:: Records ::
= = = = = = =
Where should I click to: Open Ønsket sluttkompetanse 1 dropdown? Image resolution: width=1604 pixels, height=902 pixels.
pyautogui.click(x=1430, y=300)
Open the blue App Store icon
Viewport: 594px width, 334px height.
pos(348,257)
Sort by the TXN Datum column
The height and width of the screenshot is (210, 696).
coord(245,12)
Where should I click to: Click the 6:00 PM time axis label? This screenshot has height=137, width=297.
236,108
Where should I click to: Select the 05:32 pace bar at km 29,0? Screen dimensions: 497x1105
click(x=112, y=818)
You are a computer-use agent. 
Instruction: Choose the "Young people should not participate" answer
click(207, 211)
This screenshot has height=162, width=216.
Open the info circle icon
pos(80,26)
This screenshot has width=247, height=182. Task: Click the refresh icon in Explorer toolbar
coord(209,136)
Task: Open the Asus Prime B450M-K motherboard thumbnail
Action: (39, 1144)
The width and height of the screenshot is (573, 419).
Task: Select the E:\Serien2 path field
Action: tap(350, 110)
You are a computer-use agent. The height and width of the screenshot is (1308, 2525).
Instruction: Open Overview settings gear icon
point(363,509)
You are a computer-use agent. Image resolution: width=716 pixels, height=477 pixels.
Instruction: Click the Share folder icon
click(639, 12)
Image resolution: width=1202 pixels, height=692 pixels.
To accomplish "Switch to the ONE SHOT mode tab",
= = = = = = =
:: Aim of the exercise ::
Print all of the rows above again, word for word and in the same order.

:: Worked answer ::
Where should I click to: Open Ønsket sluttkompetanse 1 dropdown? Image resolution: width=1604 pixels, height=902 pixels.
pyautogui.click(x=1430, y=300)
Open the blue App Store icon
Viewport: 594px width, 334px height.
pos(348,257)
Sort by the TXN Datum column
The height and width of the screenshot is (210, 696).
coord(245,12)
Where should I click to: Click the 6:00 PM time axis label? This screenshot has height=137, width=297.
236,108
Where should I click to: Select the 05:32 pace bar at km 29,0? Screen dimensions: 497x1105
click(x=112, y=818)
You are a computer-use agent. 
Instruction: Choose the "Young people should not participate" answer
click(207, 211)
This screenshot has height=162, width=216.
Open the info circle icon
pos(80,26)
This screenshot has width=247, height=182. Task: Click the refresh icon in Explorer toolbar
coord(209,136)
Task: Open the Asus Prime B450M-K motherboard thumbnail
Action: (39, 1144)
The width and height of the screenshot is (573, 419).
Task: Select the E:\Serien2 path field
Action: tap(350, 110)
You are a computer-use agent. The height and width of the screenshot is (1308, 2525).
Instruction: Open Overview settings gear icon
point(363,509)
You are a computer-use agent. Image resolution: width=716 pixels, height=477 pixels.
Instruction: Click the Share folder icon
click(639, 12)
Image resolution: width=1202 pixels, height=692 pixels.
To accomplish "Switch to the ONE SHOT mode tab",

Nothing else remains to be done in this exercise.